Annotando una recente ordinanza e dando conto di un persistente contrasto, tanto in dottrina, quanto – e soprattutto – in giurisprudenza (da ultimo, evidenziato anche in Trib. Chieti, 12 novembre 2024, n. 431), a proposito della validità degli accordi “non assistiti” di riduzione del c.d. “superminimo”, in www.rivistalabor.it, 1.9.2024, si era osservato come, nell’essenza, la questione si concentrasse «sul ritenere applicabile, o meno, quale norma “diretta” di disciplina della retribuzione del lavoratore subordinato, l’art. 2103 del codice civile [,] Con la conseguenza che, in caso di risposta affermativa, l’unica legittima modalità ammessa di reformatio in peius del trattamento economico “iniziale”, anche per la parte eccedente il c.d. “minimo tabellare”, sarebbe quella rappresenta dal comma 6 della disposizione in parola ossia sul presupposto del tipizzato interesse del lavoratore […] e nelle sedi “protette” di cui al comma 4 art. 2113 c.c. o innanzi alle commissioni di certificazione ex artt. 75 e ss. d.lgs. 10 settembre 2003, n. 276» (AVANZI, L’accordo di riduzione del “superminimo” nella giurisprudenza della Corte di cassazione.

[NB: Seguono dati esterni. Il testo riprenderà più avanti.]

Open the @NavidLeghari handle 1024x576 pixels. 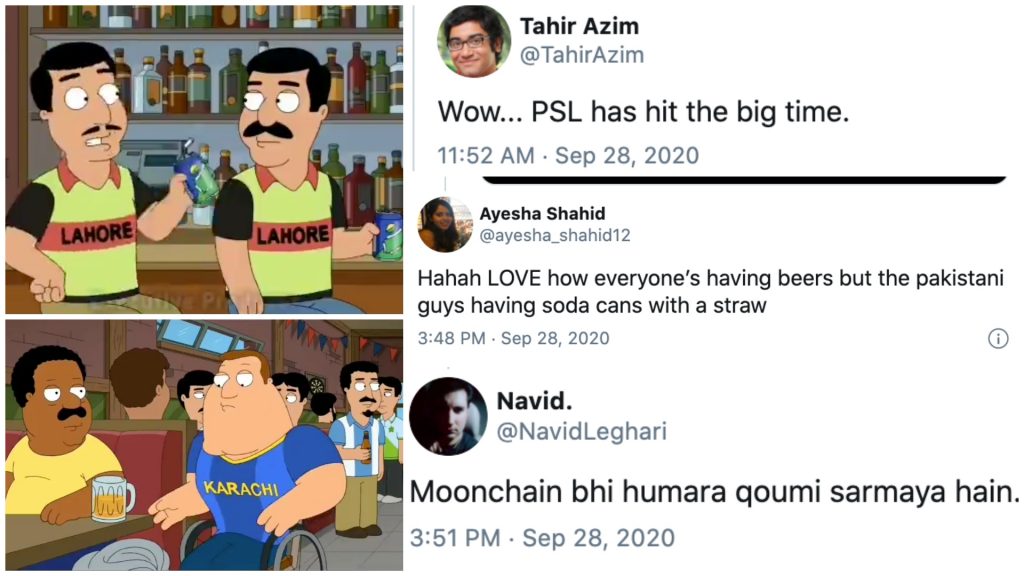(x=582, y=432)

Note a una recente pronuncia “fuori dal coro”, a commento di Cass., 5 aprile 2024, n. 9136).

E a stretto giro, in termini di principio del tutto – e per la prima volta riguardo al novellato art. 2103 c.c. – inequivocabili, la Corte di Cassazione, con l’ordinanza n. 26320 del 9 ottobre 2024, qui commentata, riprende il discusso argomento, questa volta però, tornando a sposare l’interpretazione più restrittiva e finendo così, in un certo senso, per ribattere a se stessa.

Per ciò che maggiormente interessa, l’occasione era fornita dal ricorso datoriale avverso la decisione dell’appello che, in riforma del primo grado, aveva dichiarato, da una parte, nullo l’accordo di riduzione della retribuzione, nella misura del 10%, stipulato con il prestatore avente categoria legale di dirigente, dall’altra e alla stessa stregua, l’illegittimità della revisione del trattamento economico dell’autovettura al medesimo assegnata in uso promiscuo.

In particolare, ad avviso dell’adito Collegio territoriale, l’inefficacia dell’intesa scaturiva dalla violazione di norma imperativa, in specie rappresentata dall’art. 2103 c.c., essendo la sua formalizzazione avvenuta al dì fuori delle c.d. “sedi protette”, così come previsto al comma 6, questo a maggior ragione in un caso, come quello sottoposto al suo vaglio, ove neppure era intervenuta, nella sostanza del rapporto, alcuna modifica delle mansioni assegnate al lavoratore; del pari, da ritenersi illegittima era pure l’unilaterale decisione di addebitare, da un certo momento, un costo maggiore per la fruizione del mezzo anzidetto, poiché vertendosi, comunque, di elemento indiretto della retribuzione, medesime stringenti regole erano da applicarsi per una sua “riduzione”.

In esito a ciò e del mancato riscontro della società, nei termini ivi assegnati, alla diffida del dirigente circa il corretto adempimento alle obbligazioni retributive originariamente assunte, sussistente doveva ritenersi, secondo il giudice di secondo istanza, la fattispecie delle dimissioni per “giusta causa”, dal medesimo, medio tempore, rassegnate, con conseguente condanna al pagamento del “differenziale” (riduzione e maggior addebiti), compresa l’incidenza sugli istituti c.d. “differiti” (13° e trattamento di fine rapporto) e del preavviso contrattualmente previsto (con restituzione di quanto addebitato ed erogazione dell’indennità sostitutiva).

Venendo al merito delle doglianze ex art. 360 c.p.c., due possono dirsi, in ragioni di quanto precede, i motivi di maggior stimolo rappresentati dalla società: 1) la violazione e falsa applicazione degli artt. 2103 e 2113 c.c., per non aver la Corte considerato la consensualità dell’accordo e il mantenimento della retribuzione corrisposta, ad avviso del datore di lavoro, comunque sopra la soglia del “trattamento minimo complessivo di garanzia” (TMCG) di cui al C.C.N.L. Dirigenti industria; 2) la violazione e falsa applicazione degli artt. 2103 c.c. e 51 d.p.r. 22 dicembre 1986, n. 917, avendo il Collegio erroneamente qualificato il benefit dell’auto aziendale come parte dell’emolumento corrispettivo, nonostante il lavoratore ne restituisse, mediante addebito, parte del costo aziendale a tal scopo sostenuto (Cfr. “Considerato che”, sub 1 e 2).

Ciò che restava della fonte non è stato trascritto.